EXCERPTED TEXT =
════════════════════

Namisnak v. Uber Techs., Inc., 315 F. Supp. 3d 1124 (2018)

April 13, 2018 · United States District Court for the Northern District of California · Case No. 17–cv–06124–RS
315 F. Supp. 3d 1124

Stephan NAMISNAK, et al., Plaintiffs,
v.
UBER TECHNOLOGIES, INC., et al., Defendants.

Case No. 17-cv-06124-RS

United States District Court, N.D. California.

Filed April 13, 2018

*1125Andrew David Bizer, Pro Hac Vice, Garret Scott DeReus, Jennifer M. Coco, Bizer and DeReus, LLC, New Orleans, LA, William Brock Most, Aqua Terra Aeris Law Group, Albany, CA, for Plaintiffs.

Anne-Marie Estevez, Pro Hac Vice, Morgan, Lewis and Bockius, LLP, Miami, FL, Clara Noelle Kollm, Pro Hac Vice, Patrick A Harvey, Stephanie Beth Schuster, Pro Hac Vice, Morgan, Lewis and Bockius LLP, Washington, DC, Kathy Hua Gao, Morgan Lewis and Bockius LLP, Los Angeles, CA, for Defendants.

ORDER GRANTING IN PART AND DENYING IN PART MOTION TO COMPEL ARBITRATION

RICHARD SEEBORG, United States District Judge

I. INTRODUCTION

Defendants Uber Technologies Inc. and Raiser, LLC (collectively "Uber") move to *1126compel arbitration of all claims asserted by plaintiffs Stephan Namisnak, Francis Falls, and Mitchell Miraglia. Pursuant to Civil Local Rule 7-1(b), the motion is suitable for disposition without oral argument, and the hearing set for April 19, 2018, is vacated. For the reasons that follow, the motion is granted as to claims asserted by Miraglia and denied as to claims asserted by Namisnak and Falls.

════════════════════

SHORT TASK = In the court order, why is the hearing set for April 19, 2018, vacated? Explain in one to three sentences.

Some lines
════════════════════

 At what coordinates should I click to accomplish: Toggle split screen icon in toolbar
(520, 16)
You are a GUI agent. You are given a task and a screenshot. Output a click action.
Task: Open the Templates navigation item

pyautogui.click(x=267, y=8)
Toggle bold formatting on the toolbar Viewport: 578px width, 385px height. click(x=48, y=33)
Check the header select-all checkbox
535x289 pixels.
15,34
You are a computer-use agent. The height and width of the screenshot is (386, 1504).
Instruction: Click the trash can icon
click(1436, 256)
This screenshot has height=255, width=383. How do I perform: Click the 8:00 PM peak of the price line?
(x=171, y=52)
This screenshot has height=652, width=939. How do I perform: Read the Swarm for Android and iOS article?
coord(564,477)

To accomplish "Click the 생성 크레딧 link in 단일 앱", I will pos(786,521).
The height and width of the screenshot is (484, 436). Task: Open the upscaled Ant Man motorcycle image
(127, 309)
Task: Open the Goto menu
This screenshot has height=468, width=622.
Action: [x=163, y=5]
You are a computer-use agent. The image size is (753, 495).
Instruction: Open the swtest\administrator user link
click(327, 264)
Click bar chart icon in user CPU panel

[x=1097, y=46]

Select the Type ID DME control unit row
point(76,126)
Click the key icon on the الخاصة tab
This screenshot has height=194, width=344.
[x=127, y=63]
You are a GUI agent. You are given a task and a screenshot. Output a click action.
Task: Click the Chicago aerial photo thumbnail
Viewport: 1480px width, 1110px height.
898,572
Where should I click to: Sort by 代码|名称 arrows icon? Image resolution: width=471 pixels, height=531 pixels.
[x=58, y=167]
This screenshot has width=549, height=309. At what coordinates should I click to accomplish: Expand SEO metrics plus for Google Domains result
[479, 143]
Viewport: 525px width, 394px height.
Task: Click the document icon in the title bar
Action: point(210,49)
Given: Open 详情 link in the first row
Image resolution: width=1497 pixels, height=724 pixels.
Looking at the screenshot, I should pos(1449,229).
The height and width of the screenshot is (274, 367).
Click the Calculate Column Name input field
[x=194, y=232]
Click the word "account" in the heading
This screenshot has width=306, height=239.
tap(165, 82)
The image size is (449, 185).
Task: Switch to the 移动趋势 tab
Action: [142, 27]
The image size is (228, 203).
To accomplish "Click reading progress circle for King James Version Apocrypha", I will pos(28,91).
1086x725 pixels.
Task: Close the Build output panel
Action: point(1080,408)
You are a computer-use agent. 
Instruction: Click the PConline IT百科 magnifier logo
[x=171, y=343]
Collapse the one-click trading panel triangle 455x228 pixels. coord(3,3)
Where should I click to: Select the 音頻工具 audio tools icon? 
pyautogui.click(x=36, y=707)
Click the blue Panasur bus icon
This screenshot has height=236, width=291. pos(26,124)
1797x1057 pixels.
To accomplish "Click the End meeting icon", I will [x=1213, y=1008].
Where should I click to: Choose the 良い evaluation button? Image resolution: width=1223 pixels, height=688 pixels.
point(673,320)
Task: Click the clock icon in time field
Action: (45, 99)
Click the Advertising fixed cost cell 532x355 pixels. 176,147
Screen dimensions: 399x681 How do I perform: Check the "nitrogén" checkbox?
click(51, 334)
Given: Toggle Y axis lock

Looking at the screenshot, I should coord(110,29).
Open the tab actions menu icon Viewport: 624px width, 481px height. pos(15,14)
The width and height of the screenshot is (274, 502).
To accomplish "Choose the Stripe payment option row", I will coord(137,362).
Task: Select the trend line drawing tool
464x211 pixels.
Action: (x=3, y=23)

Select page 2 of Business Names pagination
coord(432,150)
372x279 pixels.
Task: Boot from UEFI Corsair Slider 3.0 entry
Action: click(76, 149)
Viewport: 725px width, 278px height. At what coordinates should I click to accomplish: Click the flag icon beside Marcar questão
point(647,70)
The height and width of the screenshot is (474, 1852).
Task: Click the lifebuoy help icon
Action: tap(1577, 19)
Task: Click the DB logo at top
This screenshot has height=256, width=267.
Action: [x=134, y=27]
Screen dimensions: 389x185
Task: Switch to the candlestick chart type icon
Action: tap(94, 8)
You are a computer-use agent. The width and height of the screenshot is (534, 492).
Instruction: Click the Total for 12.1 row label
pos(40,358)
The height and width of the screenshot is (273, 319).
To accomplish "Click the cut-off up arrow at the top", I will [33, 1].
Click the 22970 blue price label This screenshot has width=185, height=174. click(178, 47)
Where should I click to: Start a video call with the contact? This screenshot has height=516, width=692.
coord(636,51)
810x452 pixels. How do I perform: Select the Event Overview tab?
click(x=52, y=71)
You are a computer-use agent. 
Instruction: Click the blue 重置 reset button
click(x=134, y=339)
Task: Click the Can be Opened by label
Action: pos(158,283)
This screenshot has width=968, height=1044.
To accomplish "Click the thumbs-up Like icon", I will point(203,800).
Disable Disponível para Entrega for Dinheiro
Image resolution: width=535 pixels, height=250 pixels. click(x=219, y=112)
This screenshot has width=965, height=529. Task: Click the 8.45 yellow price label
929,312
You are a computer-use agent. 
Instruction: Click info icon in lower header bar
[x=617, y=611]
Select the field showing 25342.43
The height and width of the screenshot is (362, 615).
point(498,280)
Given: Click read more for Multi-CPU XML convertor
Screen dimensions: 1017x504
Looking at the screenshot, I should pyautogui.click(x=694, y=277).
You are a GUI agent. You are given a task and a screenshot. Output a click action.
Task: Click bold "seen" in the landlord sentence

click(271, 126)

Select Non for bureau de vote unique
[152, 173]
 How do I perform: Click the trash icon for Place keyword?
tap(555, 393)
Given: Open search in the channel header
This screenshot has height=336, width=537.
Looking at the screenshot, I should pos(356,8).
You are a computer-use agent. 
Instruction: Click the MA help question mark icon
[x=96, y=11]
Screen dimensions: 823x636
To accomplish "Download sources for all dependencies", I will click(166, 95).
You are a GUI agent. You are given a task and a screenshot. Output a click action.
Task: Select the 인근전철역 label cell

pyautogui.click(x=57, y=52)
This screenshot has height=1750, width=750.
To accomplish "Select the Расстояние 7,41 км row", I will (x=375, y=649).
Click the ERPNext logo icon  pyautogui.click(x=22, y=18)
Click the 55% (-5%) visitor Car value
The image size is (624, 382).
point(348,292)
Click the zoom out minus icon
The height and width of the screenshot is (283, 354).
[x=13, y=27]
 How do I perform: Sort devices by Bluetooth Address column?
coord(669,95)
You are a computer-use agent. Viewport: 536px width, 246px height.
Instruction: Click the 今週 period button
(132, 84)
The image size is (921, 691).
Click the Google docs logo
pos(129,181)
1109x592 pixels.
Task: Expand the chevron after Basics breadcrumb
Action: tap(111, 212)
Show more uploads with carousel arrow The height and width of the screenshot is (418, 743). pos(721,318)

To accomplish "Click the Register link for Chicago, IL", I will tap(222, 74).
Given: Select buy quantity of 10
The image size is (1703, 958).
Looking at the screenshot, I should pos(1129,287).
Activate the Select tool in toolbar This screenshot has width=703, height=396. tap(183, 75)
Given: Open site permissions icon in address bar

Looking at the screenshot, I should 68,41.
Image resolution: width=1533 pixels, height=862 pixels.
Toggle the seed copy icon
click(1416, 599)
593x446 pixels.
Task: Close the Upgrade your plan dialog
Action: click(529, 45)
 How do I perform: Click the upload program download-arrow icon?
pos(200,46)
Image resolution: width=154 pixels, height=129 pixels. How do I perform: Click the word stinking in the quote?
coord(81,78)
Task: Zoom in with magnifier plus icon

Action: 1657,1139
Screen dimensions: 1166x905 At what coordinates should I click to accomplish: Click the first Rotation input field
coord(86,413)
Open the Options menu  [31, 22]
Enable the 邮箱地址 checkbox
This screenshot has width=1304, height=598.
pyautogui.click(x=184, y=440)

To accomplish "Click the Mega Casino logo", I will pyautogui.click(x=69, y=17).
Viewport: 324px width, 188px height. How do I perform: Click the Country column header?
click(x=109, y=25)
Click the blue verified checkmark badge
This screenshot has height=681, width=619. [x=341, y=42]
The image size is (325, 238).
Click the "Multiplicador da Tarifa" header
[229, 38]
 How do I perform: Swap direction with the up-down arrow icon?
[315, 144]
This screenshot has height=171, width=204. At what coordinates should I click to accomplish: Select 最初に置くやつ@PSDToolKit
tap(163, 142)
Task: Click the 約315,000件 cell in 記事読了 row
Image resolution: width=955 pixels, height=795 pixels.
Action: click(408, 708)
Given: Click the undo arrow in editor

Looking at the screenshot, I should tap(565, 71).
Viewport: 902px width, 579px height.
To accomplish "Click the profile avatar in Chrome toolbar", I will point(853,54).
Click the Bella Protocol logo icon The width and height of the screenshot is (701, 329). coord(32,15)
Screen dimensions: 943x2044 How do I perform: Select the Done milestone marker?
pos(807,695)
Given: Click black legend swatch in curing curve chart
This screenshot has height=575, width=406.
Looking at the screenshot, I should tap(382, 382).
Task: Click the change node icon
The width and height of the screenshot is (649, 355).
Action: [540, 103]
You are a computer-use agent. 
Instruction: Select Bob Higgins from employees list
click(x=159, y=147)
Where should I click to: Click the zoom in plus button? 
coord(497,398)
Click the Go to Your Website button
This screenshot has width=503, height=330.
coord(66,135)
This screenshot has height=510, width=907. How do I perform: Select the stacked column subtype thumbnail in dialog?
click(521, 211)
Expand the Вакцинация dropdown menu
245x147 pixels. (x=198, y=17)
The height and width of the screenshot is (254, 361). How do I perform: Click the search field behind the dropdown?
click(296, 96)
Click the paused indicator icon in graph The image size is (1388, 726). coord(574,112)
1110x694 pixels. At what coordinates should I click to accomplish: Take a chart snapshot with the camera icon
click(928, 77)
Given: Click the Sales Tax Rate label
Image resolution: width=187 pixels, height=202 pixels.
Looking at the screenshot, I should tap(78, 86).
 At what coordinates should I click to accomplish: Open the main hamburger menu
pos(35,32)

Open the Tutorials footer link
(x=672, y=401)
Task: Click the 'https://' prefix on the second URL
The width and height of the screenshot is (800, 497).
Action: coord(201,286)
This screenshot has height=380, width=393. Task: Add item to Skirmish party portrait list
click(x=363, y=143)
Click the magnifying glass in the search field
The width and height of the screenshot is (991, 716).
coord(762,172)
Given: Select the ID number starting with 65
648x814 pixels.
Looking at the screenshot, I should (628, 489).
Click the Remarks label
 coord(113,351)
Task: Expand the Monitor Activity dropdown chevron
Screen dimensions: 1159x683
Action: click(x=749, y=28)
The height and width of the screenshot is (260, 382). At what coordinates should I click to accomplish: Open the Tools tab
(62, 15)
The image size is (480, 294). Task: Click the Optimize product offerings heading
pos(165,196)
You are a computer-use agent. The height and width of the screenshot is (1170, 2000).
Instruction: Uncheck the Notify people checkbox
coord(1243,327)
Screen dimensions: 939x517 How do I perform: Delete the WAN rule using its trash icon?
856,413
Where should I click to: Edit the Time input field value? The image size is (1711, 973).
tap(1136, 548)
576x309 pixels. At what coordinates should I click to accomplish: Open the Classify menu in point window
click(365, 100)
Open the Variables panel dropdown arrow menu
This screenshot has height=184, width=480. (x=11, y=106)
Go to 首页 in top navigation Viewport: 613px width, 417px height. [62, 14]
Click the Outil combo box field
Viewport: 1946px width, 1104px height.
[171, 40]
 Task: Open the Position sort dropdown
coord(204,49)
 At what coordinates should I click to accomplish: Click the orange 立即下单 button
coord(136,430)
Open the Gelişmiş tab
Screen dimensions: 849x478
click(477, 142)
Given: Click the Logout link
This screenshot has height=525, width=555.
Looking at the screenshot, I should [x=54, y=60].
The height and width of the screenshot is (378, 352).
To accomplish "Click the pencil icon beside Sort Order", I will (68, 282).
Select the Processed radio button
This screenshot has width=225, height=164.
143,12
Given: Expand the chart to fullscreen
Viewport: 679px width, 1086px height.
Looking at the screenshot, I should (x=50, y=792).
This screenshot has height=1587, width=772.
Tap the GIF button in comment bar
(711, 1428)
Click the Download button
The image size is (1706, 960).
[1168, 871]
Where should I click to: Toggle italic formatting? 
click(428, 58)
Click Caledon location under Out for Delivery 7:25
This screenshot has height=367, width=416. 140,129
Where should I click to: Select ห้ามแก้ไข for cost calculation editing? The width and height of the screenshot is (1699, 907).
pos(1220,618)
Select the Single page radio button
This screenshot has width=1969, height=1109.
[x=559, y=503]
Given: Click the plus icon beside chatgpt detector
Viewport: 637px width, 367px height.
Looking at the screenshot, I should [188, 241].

════════════════════

TASK OUTPUT = Under Civil Local Rule 7-1(b), the court found the motion to compel arbitration suitable for disposition without oral argument. The hearing was therefore vacated.